A translational study: Involvement of miR-21-5p in development and maintenance of neuropathic pain via immune-related targets CCL5 and YWHAE.

Neuropathic pain occurs in more than half of the patients suffering from peripheral neuropathies. We investigated the role of microRNA (miR)-21 in neuropathic pain using a murine-human translational approach. We applied the spared nerve injury (SNI) model at the sciatic nerve of mice and assessed the potential analgesic effect of perineurial miR-21-5p inhibitor application. Immune-related targets of miR-21-5p were determined by a qRT-PCR based cytokine and chemokine array. Bioinformatical analysis identified potential miR-21-5p targets interacting with CC-chemokine ligand (CCL)5. We validated CCL5 and tyrosine 3-monooxygenase/tryptophan 5-monooxygenase activation protein (YWHAE), an interaction partner of miR-21-5p and CCL5, by qRT-PCR in murine common peroneal and tibial nerves. Validated candidates were then investigated in white blood cell and sural nerve biopsy samples of patients with focal to generalized pain syndromes, i.e. small fiber neuropathy (SFN), polyneuropathy (PNP), and nerve lesion (NL). We showed that perineurial miR-21-5p inhibition reverses SNI-induced mechanical and heat hypersensitivity in mice and found a reduction of the SNI-induced increase of the pro-inflammatory mediators CCL5 (p < 0.01), CCL17 (p < 0.05), and IL-12ß (p < 0.05) in miR-21-5p inhibitor-treated mice. In silico analysis revealed several predicted and validated targets for miR-21-5p with CCL5 interaction. Among these, we found lower YWHAE gene expression in mice after SNI and perineurial injections of a scrambled oligonucleotide compared to naïve mice (p < 0.05), but this was not changed by miR-21-5p inhibition. Furthermore, miR-21-5p inhibition led to a further increase of the SNI-induced increase in TGFß (p < 0.01).
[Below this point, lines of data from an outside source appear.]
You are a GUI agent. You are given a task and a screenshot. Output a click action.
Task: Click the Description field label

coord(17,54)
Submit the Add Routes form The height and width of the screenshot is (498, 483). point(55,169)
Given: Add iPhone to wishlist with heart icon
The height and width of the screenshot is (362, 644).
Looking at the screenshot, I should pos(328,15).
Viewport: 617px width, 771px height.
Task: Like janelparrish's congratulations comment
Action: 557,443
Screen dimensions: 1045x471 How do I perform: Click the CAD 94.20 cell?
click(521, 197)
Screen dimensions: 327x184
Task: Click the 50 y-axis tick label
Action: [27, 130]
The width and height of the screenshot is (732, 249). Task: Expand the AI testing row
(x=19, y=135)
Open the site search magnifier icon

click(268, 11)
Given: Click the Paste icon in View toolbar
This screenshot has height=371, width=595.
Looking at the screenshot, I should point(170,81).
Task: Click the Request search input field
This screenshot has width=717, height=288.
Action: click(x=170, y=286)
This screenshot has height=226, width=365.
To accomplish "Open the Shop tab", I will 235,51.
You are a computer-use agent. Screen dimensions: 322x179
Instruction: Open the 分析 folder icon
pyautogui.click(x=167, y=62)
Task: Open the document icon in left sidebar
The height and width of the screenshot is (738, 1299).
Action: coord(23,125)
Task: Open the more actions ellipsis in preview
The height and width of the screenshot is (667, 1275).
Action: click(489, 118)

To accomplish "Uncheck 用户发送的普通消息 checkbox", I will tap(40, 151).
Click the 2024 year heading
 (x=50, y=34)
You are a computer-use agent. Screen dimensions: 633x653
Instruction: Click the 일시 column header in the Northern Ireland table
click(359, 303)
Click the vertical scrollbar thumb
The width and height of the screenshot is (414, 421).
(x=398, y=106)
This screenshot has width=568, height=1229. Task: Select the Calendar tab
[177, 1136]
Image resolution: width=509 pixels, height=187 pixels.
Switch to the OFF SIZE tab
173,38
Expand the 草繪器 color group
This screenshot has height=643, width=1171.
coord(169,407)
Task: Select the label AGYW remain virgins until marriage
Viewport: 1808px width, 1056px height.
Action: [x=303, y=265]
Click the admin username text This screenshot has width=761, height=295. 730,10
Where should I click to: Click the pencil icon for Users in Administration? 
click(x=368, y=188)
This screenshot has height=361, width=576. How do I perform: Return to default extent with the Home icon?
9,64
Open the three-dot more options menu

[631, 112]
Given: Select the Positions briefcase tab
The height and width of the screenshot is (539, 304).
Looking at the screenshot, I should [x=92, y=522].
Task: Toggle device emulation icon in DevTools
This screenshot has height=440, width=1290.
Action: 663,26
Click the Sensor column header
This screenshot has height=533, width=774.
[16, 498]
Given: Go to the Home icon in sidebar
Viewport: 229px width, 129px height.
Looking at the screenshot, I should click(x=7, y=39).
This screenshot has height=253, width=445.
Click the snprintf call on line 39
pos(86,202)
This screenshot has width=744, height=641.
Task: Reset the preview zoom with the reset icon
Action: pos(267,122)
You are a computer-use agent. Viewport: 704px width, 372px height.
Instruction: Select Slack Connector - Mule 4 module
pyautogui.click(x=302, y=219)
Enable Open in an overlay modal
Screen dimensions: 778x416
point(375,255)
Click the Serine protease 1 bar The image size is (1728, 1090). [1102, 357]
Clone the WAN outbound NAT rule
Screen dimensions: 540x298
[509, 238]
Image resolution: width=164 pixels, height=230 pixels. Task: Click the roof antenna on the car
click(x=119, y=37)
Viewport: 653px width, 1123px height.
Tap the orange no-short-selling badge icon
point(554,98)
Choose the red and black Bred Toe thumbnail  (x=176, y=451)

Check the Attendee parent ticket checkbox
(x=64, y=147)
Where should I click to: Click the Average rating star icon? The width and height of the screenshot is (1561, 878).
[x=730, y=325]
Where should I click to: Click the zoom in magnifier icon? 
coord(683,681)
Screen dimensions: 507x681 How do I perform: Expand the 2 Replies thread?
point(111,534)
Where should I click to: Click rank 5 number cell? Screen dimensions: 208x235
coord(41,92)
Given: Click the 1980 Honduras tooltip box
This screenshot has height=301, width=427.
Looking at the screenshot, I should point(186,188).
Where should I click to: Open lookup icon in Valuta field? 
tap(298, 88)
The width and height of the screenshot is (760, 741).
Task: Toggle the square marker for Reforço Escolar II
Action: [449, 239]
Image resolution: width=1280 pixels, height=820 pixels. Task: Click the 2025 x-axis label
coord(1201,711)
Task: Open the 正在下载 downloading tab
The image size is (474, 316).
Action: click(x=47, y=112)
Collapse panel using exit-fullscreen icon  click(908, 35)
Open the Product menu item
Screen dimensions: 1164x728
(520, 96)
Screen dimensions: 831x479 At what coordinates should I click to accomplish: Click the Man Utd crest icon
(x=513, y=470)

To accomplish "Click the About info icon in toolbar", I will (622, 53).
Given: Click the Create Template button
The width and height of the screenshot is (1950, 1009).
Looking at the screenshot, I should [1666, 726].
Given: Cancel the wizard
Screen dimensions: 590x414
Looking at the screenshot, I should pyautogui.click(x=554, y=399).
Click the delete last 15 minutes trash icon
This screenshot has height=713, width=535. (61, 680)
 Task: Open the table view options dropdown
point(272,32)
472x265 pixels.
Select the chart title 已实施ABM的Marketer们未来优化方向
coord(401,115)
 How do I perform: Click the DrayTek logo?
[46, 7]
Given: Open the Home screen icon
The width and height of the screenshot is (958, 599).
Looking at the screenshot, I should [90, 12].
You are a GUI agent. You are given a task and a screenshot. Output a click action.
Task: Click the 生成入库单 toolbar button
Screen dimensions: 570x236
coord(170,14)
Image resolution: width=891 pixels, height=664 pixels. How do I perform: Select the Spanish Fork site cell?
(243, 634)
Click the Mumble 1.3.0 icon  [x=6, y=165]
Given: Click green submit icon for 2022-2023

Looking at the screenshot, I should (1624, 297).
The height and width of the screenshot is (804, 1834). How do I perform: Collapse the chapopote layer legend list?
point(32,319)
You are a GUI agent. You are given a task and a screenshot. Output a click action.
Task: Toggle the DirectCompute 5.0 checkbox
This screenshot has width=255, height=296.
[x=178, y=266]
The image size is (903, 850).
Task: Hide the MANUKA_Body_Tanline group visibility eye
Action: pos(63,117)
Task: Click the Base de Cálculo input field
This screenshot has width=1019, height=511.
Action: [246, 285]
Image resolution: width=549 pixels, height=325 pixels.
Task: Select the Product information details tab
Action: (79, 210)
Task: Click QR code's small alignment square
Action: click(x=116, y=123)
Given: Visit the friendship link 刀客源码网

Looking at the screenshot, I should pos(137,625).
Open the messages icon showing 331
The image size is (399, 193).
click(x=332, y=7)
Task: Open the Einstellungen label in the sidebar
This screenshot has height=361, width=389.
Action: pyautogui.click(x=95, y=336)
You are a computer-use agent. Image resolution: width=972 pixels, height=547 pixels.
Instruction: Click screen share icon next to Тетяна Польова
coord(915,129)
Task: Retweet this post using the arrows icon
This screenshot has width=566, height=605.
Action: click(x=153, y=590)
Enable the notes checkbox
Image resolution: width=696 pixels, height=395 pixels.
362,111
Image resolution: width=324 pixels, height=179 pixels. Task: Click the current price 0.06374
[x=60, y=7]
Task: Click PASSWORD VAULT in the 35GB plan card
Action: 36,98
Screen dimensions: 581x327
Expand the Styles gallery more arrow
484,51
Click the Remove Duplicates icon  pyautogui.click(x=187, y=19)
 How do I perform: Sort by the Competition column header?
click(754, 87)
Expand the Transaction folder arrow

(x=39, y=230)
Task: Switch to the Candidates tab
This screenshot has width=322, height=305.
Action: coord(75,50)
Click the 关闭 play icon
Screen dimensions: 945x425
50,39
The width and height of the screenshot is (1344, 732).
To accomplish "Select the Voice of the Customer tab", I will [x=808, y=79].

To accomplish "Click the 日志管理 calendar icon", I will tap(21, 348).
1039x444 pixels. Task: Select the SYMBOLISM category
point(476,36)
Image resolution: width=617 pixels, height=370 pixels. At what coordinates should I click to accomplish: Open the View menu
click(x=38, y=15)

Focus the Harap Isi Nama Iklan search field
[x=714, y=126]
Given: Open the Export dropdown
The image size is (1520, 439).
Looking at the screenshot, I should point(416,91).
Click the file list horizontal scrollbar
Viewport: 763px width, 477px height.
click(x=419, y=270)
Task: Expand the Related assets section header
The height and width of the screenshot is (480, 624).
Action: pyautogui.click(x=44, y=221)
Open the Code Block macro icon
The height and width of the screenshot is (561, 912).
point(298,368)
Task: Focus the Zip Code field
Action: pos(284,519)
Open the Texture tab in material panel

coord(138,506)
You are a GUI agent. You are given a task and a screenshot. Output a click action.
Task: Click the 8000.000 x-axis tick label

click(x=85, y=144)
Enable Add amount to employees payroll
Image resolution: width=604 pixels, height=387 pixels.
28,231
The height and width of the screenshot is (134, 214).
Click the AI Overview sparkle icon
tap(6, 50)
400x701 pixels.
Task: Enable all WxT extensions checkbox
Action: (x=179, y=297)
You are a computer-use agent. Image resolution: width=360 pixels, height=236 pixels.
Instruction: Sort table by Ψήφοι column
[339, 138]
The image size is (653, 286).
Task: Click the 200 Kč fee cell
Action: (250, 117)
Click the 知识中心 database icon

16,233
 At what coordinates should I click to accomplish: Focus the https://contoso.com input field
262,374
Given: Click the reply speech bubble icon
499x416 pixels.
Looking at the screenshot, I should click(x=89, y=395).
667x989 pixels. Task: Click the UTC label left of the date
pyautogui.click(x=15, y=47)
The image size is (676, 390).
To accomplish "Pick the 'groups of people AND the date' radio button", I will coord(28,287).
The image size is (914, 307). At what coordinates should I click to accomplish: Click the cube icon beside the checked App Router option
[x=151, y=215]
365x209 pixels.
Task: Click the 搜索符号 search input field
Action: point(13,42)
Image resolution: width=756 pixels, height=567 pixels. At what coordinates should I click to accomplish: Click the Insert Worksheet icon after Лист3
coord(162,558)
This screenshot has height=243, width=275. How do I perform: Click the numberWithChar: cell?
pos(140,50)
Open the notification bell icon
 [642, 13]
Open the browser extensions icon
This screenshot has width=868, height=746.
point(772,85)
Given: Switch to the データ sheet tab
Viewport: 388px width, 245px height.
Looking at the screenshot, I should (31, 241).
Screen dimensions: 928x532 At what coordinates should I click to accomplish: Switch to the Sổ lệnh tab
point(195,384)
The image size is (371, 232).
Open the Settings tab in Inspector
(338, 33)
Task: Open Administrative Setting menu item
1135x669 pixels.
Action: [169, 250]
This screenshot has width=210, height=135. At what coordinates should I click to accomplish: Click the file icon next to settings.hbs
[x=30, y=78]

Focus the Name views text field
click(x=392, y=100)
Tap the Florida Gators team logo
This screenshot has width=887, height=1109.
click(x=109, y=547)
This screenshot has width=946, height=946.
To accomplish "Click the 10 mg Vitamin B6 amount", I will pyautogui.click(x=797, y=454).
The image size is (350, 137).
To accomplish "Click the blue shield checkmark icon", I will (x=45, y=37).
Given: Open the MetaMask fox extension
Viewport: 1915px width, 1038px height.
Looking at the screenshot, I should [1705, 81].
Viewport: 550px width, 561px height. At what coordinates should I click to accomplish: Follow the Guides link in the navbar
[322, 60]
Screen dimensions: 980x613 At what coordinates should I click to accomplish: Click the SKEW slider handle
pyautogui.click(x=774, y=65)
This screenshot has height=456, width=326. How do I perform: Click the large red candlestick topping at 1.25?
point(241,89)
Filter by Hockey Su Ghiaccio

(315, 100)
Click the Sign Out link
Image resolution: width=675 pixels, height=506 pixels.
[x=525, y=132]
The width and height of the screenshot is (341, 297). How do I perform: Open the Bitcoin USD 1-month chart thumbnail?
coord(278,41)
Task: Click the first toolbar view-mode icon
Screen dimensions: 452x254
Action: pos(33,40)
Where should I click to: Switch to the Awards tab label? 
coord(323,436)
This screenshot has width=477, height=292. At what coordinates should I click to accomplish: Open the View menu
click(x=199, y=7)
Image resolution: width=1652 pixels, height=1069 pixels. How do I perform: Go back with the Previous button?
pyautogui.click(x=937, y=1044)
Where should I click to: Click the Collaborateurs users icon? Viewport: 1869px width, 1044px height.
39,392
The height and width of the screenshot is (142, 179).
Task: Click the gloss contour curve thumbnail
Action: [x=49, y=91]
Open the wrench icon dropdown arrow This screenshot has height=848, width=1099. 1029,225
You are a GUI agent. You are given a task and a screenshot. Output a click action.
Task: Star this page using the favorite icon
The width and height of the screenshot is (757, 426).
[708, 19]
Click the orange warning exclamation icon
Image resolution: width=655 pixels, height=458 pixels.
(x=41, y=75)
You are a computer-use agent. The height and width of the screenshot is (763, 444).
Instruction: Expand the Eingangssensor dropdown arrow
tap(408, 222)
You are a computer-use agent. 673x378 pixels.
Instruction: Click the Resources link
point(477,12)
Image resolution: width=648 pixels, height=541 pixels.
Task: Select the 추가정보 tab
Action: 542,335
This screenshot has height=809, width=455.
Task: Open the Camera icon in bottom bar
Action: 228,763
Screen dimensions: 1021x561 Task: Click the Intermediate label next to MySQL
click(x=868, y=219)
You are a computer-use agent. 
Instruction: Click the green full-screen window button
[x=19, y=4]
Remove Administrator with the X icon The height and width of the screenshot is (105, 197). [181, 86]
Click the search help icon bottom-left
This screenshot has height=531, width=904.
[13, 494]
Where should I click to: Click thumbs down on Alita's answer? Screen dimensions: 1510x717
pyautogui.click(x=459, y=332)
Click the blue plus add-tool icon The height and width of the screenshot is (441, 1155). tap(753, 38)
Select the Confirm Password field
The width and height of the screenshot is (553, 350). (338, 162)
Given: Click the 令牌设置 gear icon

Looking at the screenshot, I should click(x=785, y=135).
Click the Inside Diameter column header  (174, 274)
Patient biomaterial revealed different systemic expression patterns of miR-21-5p, with higher expression in SFN and lower expression in NL. Further, we showed higher systemic expression of pro-inflammatory mediators in white blood cells of SFN patients compared to healthy controls. We have conducted a translational study comparing results from animal models to human patients with three different neuropathic pain syndromes. We identified CCL5 as a miR-21 dependent common player in the mouse SNI model and the human painful disease SFN.